L’aggiornamento arriva dopo che l’evoluzione delle ultime ore ha evidenziato condizioni più favorevoli allo sviluppo di fenomeni intensi rispetto a quanto prospettato nella giornata di ieri.

La perturbazione in arrivo dal Nord Europa sta infatti favorendo un forte accumulo di umidità e una situazione di marcata instabilità su tutta la regione, con possibilità di temporali forti e persistenti soprattutto nelle ore pomeridiane. Nel bollettino emesso alle 10.54, Arpal indica cumulate significative sulle zone B, C ed E, con intensità delle precipitazioni che potranno raggiungere valori molto forti sulla zona C e forti sulla zona E.

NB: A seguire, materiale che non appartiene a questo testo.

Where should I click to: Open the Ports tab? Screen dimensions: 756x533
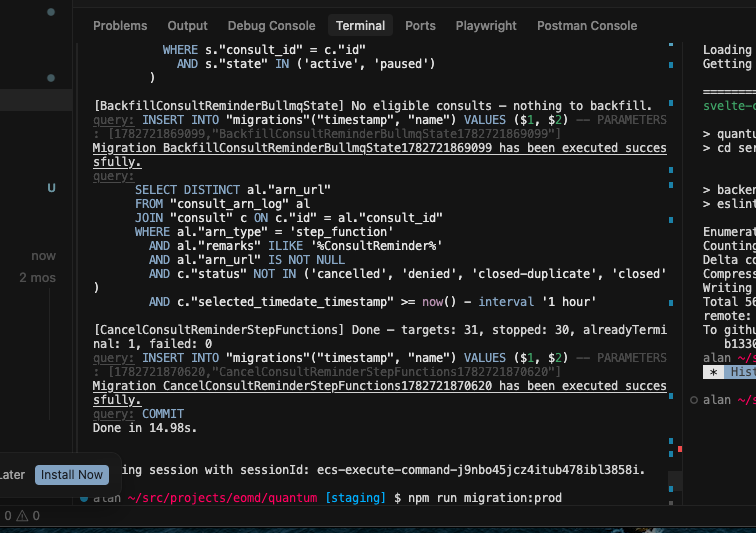pos(420,26)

A rendere particolarmente delicata la situazione è l’elevata imprevedibilità nella localizzazione delle celle temporalesche. I fenomeni sviluppatisi nelle prime ore della mattinata, a partire dal temporale che intorno alle 6 si è spostato da Genova verso l’interno, hanno confermato la difficoltà dei modelli nel determinare con precisione dove e quando potranno formarsi i nuclei più intensi.

Il rischio principale è rappresentato dalla possibilità che alcune celle temporalesche rimangano quasi stazionarie per diverse ore su porzioni limitate di territorio, scaricando grandi quantità di pioggia in breve tempo. Una situazione che può provocare allagamenti improvvisi, flash flood ed esondazioni dei piccoli rii.

Ai temporali potranno inoltre essere associate grandinate e improvvise raffiche di vento. Sulle zone B e C sono attesi venti meridionali forti, tra i 50 e i 60 chilometri orari, localmente rafficati.

Il maltempo non dovrebbe esaurirsi nella serata. Dopo una possibile attenuazione temporanea, giovedì mattina è prevista una nuova recrudescenza dei fenomeni, con alta probabilità di temporali forti sulle zone B, C, D ed E. Nella notte entreranno inoltre venti settentrionali sul Centro-Ponente, con raffiche che potranno superare localmente i 65 chilometri orari, in particolare sui crinali e nelle vallate esposte.

Arpal invita quindi a seguire con attenzione gli aggiornamenti, proprio perché l’evoluzione delle ultime ore ha già portato a un significativo innalzamento del livello di allerta rispetto al bollettino emesso nella giornata di ieri.

Questa è la suddivisione in zone del territorio regionale: la zona A comprende il territorio lungo la costa da Ventimiglia fino a Noli, l’intera provincia di Imperia e la valle del Centa. La zona B si estende lungo la costa da Spotorno a Camogli comprese, includendo anche la Val Polcevera e l’Alta Val Bisagno. La zona C copre il tratto costiero da Portofino fino al confine con la Toscana, tutta la provincia della Spezia, la Val Fontanabuona e la Valle Sturla. La zona D include la Valle Stura e l’entroterra savonese fino alla Val Bormida. Infine, la zona E comprende la Valle Scrivia, la Val d'Aveto e la Val Trebbia.